**Problems to work on**
1. In the passage about the small restaurant meal, substitute "waiter" for "Ahjussi" and write out the section from "We were hungry" up to and including "once led them.".
2. Summarize the passage about the small restaurant meal in two sentences.

We were hungry from an afternoon of wandering through galleries and discovering Arirang and Picasso’s ceramics, so we followed the path to where some students enter  into a small restaurant whose name I can no longer remember. Some places deserve to be remembered by taste rather than by name because, while we didn’t order Michelin-starred cuisine, we had a taste of every day Korean food cooked by an Ahjumma and served by an Ahjussi.

The Ahjussi welcomed us with efficiency while students came and went around us. As always, ARMY Daughter became our translator and communicator, reading the menu, asking questions, and ordering for the family. Kuya and I were all smiles watching her confidently speak. One of the quiet privileges of traveling with grown-up children is watching them lead when you once led them.


Our kimchi fried rice arrived crowned with a perfectly fried egg, its edges crisp and its yolk ready to melt into warm rice. The kimchi was exquisitely sweet at first bite, then spicy, then gently sour.

Comforting rather than challenging. Alongside it came silky tofu dressed with soy sauce and sesame, delicate rolled omelet, fish cake, and a simple clear broth. Nothing extravagant but difficult to let go of. After dinner, we wandered into Compose Coffee where the Americano fits in our budget.

**Data provided**
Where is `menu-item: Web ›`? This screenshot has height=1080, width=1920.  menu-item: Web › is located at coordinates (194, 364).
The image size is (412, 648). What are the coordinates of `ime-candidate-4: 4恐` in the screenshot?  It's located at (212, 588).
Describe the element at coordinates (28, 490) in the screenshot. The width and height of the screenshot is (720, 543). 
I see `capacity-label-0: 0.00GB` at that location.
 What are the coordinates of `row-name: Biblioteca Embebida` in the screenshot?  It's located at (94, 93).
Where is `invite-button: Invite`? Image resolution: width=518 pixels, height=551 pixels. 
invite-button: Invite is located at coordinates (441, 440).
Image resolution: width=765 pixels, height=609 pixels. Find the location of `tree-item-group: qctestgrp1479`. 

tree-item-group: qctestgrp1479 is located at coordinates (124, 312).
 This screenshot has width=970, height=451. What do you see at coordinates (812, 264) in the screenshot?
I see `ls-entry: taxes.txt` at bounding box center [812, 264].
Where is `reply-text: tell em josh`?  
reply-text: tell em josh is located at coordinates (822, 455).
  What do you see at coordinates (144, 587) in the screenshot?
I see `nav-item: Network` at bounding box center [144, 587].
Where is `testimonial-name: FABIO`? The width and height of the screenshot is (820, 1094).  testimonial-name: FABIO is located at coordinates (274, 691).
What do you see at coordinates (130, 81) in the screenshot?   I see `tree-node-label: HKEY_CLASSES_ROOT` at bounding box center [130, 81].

**Outputs in order**
1.
We were hungry from an afternoon of wandering through galleries and discovering Arirang and Picasso’s ceramics, so we followed the path to where some students enter  into a small restaurant whose name I can no longer remember. Some places deserve to be remembered by taste rather than by name because, while we didn’t order Michelin-starred cuisine, we had a taste of every day Korean food cooked by an Ahjumma and served by an waiter.

The waiter welcomed us with efficiency while students came and went around us. As always, ARMY Daughter became our translator and communicator, reading the menu, asking questions, and ordering for the family. Kuya and I were all smiles watching her confidently speak. One of the quiet privileges of traveling with grown-up children is watching them lead when you once led them.

2. After an afternoon in the galleries, the family ate everyday Korean food at a small restaurant frequented by students, where the daughter translated, read the menu, and ordered for everyone. The meal was kimchi fried rice topped with a fried egg, served with silky tofu, rolled omelet, fish cake, and a clear broth, and afterward they went to Compose Coffee.